[Opening Source document section]

From a suddenly shifting Reuters:

U.S. job growth misses expectations, offers cautionary note for Fed

By Lucia Mutikani | September 6, 2013

WASHINGTON (Reuters) – U.S. job growth was less than expected in August and the unemployment rate hit a 4-1/2 year low as Americans gave up the search for work, complicating the Federal Reserve’s decision on whether to scale back its massive monetary stimulus later this month.

Nonfarm payrolls increased 169,000 last month, the Labor Department said on Friday, adding to signs that economic growth may have slowed a bit in the third quarter.

Funny, that’s not we’ve been hearing.

The unemployment rate fell to 7.3 percent, the lowest since December 2008.

So why aren’t they popping the champagne corks? Here’s why:

U.S. financial markets took the generally weak report as a sign the Fed was less likely to make an announcement on the future of its bond buying program at its meeting this month… The dollar fell sharply against the yen on the data, while prices for U.S. Treasury debt rallied. U.S. stock index futures rose to session highs.

In any case, Reuters still wants to throw cold water on even the thought of ever ending QE3:

Economists polled by Reuters had expected job gains of 180,000 last month and for the unemployment rate to hold steady at 7.4 percent. Not only did hiring miss expectations last month, the job count for June and July was revised to show 74,000 fewer positions added than previously reported.

They revised the last two months jobs figures down? What a shock!

In addition, the participation rate – the share of working-age Americans who either have a job or are looking for one – dropped to its lowest level since August 1978…

Reuters are so desperate to prevent the end to Quantitative Easing they even report on the terrible labor participation rate. Something they would have never done before the 2012 elections.

[Closing Source document section]

§ **Problems to solve**:
[1] In the jobs report piece, swap "Labor Department" for "Bureau of Labor Statistics" and give back everything from "WASHINGTON (Reuters) –" down to "the third quarter.".
[2] Extend the jobs report piece with a further passage that picks up after its final sentence.

[Opening Listed entries section]

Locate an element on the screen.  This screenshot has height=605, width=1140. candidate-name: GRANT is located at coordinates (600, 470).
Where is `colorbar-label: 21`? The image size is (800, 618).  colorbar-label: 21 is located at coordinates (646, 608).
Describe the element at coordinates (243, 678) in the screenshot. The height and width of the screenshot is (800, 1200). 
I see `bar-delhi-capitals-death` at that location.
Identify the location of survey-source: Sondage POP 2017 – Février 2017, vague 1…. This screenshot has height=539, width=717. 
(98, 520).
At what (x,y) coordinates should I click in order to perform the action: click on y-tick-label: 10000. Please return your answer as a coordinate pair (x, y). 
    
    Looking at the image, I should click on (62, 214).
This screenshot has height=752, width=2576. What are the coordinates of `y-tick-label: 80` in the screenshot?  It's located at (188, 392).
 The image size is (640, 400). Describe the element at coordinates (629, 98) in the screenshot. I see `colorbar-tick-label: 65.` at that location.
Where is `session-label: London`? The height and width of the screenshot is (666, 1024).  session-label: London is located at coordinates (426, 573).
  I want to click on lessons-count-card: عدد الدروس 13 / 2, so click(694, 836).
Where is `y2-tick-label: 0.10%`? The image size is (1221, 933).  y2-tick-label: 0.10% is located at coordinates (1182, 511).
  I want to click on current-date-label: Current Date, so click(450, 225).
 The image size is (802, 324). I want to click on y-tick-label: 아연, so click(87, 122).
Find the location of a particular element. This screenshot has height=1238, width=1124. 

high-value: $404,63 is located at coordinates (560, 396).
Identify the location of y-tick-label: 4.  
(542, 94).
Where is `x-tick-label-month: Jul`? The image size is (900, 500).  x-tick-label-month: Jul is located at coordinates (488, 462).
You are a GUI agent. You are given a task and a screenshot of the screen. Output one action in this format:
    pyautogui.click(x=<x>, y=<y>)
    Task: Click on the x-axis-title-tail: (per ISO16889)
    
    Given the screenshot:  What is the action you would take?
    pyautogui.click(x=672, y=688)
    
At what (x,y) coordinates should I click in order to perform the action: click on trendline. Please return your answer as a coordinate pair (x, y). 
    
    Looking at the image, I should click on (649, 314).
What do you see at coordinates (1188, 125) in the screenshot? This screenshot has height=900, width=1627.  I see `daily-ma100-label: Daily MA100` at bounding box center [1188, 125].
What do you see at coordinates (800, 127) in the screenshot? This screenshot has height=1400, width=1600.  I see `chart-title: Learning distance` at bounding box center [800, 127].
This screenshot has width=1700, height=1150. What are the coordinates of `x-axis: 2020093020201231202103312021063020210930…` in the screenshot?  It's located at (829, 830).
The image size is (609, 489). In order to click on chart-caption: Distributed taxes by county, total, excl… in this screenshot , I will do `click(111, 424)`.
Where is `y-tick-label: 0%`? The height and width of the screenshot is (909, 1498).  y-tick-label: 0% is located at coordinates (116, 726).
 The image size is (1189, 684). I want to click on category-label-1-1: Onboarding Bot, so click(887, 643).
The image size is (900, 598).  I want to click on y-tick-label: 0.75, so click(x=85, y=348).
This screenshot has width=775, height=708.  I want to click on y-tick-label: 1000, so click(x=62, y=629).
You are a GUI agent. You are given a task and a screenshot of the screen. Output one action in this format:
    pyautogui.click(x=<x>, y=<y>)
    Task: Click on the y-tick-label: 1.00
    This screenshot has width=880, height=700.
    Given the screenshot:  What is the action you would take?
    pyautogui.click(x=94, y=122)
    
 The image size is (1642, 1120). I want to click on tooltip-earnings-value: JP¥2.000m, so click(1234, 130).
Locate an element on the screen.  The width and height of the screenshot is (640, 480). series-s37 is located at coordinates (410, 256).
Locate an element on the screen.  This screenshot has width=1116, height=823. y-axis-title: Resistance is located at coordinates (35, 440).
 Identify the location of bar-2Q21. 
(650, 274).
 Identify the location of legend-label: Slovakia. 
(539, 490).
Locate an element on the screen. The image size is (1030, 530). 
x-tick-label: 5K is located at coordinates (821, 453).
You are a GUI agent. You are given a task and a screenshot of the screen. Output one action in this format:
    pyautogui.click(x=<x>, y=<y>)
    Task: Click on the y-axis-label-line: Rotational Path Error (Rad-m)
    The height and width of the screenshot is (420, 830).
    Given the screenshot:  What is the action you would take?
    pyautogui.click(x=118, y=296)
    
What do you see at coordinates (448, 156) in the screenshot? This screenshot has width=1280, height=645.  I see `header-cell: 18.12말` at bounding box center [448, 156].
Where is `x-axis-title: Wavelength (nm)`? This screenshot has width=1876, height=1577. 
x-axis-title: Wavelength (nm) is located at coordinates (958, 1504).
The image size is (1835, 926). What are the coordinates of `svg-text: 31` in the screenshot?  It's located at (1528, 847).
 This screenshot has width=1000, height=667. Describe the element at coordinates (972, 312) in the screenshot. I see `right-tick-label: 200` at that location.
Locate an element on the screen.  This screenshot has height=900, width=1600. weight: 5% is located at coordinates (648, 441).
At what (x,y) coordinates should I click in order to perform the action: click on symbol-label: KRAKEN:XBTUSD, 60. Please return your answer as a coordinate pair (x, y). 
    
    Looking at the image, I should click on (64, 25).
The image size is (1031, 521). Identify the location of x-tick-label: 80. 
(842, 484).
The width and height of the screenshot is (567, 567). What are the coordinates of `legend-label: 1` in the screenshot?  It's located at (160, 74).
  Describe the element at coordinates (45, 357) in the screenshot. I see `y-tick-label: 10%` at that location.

[Closing Listed entries section]

§ **Answers for each item**:
[1]
WASHINGTON (Reuters) – U.S. job growth was less than expected in August and the unemployment rate hit a 4-1/2 year low as Americans gave up the search for work, complicating the Federal Reserve’s decision on whether to scale back its massive monetary stimulus later this month.

Nonfarm payrolls increased 169,000 last month, the Bureau of Labor Statistics said on Friday, adding to signs that economic growth may have slowed a bit in the third quarter.

[2]
The employment report will be scrutinized by policymakers from the U.S. central bank at their meeting on September 17-18. They had been widely expected to make an announcement on the future of its $85 billion (54 billion pounds) per month bond-buying program at that meeting.

Fed officials have made clear that they would base their decision on the progress the labor market has made since they launched their third round of ‘quantitative easing’ a year ago. When they pulled the trigger, they were looking at a jobless rate that stood at 8.1 percent…

So the marching orders have gone out to the news media. They must point out how bad unemployment really is. No matter what the lying figures say.

This article was posted by Steve on Friday, September 6th, 2013. Comments are currently closed.

3 Responses to “Reuters: Lower Jobless Rate Is Warning For Fed”

  1. yadayada says:

    $85 Billion a month starting a year ago is over $1Trillion in debt over and above the $1T/yr deficit spending in opie’s budgets.
    can people really be that low info that they don’t see this?